La mujer, entretanto, el cuello
doblado, no apartaba los ojos de la costa para conservar la distancia. No
pensaba, no oía, no sentía: remaba. Sólo cuando un grito más alto, un verdadero
clamor de tortura rompía la noche, las manos de la mujer se desprendían a
medias del remo.
Hasta que por fin soltó los remos y
echó los brazos sobre la borda.
-No grites... -murmuró.
-¡No puedo! -clamó él-. Es
demasiado sufrimiento. Ella sollozaba:
-¡Ya sé...! ¡Comprendo...! Pero no
grites... ¡No puedo remar!
-Comprendo también... ¡Pero no
puedo! ¡Ay...!
Y enloquecido de dolor y cada vez
más alto:
-¡No puedo! ¡No puedo! ¡No puedo!
La mujer quedó largo rato aplastada
sobre los brazos, inmóvil, muerta. Al fin se incorporó y reanudó muda la
marcha.
Lo que la mujer realizó entonces,
esa misma mujercita que llevaba ya dieciocho horas de remo en las manos, y que
en el fondo de la canoa llevaba a su marido moribundo, es una de esas cosas que
no se tornan a hacer en la
vida. Tuvo que afrontar en las tinieblas el rápido sur del Teyucuaré,
que la lanzó diez veces a los remolinos del canal. Intentó otras
diez veces sujetarse al peñón para
doblarlo con la canoa a la rastra, y fracasó. Tornó al rápido, que logró por
fin incidir con el ángulo debido, y ya en él se mantuvo sobre su lomo treinta y
cinco minutos remando vertiginosamente para no derivar. Remó todo ese tiempo
con los ojos escocidos por el sudor que la cegaba, y sin poder soltar un solo
instante los remos. Durante esos treinta y cinco minutos tuvo a la vista, a
tres metros, el peñón que no podía doblar, ganando apenas centímetros cada cinco
minutos, y con la desesperante sensación de batir el aire con los remos, pues
el agua huía velozmente.
Con qué fuerzas, que estaban
agotadas; con qué increíble tensión de sus últimos nervios vitales pudo
sostener aquella lucha de pesadilla, ella menos que nadie podría decirlo. Y
sobre todo si se piensa que por único estimulante, la lamentable mujercita no
tuvo más que el acompasado alarido de su marido en popa.
El resto del viaje -dos rápidos más
en el fondo del golfo y uno final al costear el último cerro, pero sumamente
largo- no requirió un esfuerzo superior a aquél.
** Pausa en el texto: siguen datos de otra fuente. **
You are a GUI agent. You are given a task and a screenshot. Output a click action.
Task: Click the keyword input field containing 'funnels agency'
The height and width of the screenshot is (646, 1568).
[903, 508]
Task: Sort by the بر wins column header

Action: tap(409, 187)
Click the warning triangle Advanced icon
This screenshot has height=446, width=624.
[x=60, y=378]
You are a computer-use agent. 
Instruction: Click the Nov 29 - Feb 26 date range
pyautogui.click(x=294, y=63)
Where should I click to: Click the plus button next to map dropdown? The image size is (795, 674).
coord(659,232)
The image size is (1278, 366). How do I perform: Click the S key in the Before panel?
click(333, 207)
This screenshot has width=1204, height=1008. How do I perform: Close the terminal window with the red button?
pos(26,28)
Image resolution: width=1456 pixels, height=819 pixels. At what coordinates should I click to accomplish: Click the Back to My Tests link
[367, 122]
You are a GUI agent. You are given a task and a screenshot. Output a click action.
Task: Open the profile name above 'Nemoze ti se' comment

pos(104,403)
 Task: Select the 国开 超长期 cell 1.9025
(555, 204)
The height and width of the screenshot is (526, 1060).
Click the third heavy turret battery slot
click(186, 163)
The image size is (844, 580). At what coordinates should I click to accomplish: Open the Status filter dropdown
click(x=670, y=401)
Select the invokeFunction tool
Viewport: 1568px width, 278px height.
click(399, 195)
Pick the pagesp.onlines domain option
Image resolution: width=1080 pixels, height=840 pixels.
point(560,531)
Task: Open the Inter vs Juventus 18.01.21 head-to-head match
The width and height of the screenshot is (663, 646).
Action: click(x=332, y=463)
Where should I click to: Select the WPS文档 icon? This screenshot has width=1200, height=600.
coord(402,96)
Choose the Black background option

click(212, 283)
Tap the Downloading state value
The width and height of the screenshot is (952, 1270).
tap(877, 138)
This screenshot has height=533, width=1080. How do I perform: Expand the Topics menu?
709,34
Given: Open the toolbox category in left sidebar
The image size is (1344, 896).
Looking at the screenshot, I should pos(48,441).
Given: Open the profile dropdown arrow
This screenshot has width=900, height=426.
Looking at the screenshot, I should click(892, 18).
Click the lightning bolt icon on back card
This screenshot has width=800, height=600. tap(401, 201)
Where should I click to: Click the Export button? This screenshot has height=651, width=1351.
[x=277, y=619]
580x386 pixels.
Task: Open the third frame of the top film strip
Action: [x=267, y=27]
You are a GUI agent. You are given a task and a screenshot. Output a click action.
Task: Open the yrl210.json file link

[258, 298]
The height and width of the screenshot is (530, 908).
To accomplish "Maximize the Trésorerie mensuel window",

Pero cuando la canoa embicó
por fin sobre la arcilla del puerto de Blosset, y la mujer pretendió bajar para
asegurar la embarcación, se encontró de repente sin brazos, sin piernas y sin
cabeza -nada sentía de sí misma, sino el cerro que se volcaba sobre ella; y
cayó desmayada.
-¡Así fue, señor! Estuve dos meses
en cama, y ya vio cómo me quedó la pierna. ¡Pero el dolor, señor! Si no es por
ésta, no hubiera podido contarle el cuento, señor -concluyó poniéndole la mano
en el hombro a su mujer.
La mujercita dejó hacer, riendo.
Ambos sonreían, por lo demás, tranquilos, limpios y establecidos por fin con
un boliche lucrativo, que había sido su ideal.
Y mientras quedábamos de nuevo
mirando el río oscuro y tibio que pasaba creciendo, me pregunté qué cantidad de
ideal hay en la entraña misma de la acción, cuando prescinde en un todo del
móvil que la ha encendido, pues allí, tal cual, desconocido de ellos mismos,
estaba el heroísmo a la espalda de los míseros comerciantes.